[[ TASK MATERIAL open ]]

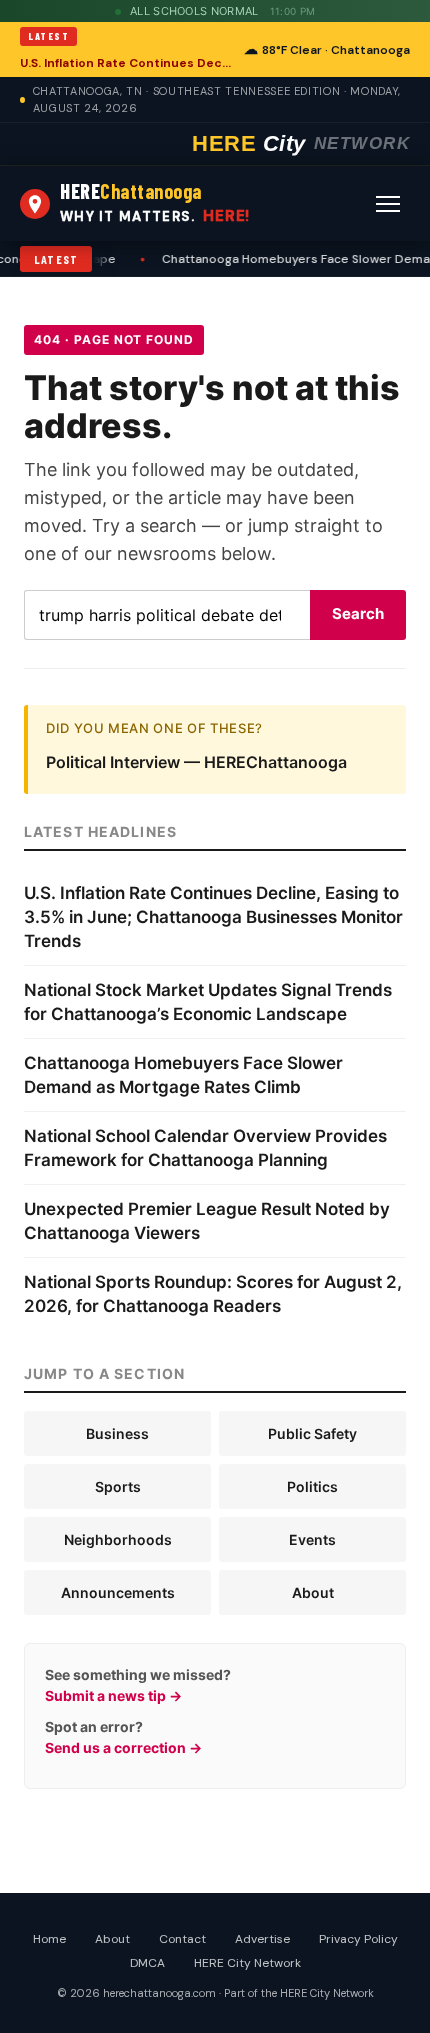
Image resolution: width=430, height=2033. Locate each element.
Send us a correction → (123, 1747)
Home (49, 1939)
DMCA (147, 1963)
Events (312, 1539)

[[ TASK MATERIAL closed ]]

_EXERCISE DETAILS_: Each record must be set down again without alteration, and no picture may be carried over.

_ANSWER SECTION_:
Image resolution: width=430, height=2033. Locate each element.
Send us a correction → (123, 1747)
Home (49, 1939)
DMCA (147, 1963)
Events (312, 1539)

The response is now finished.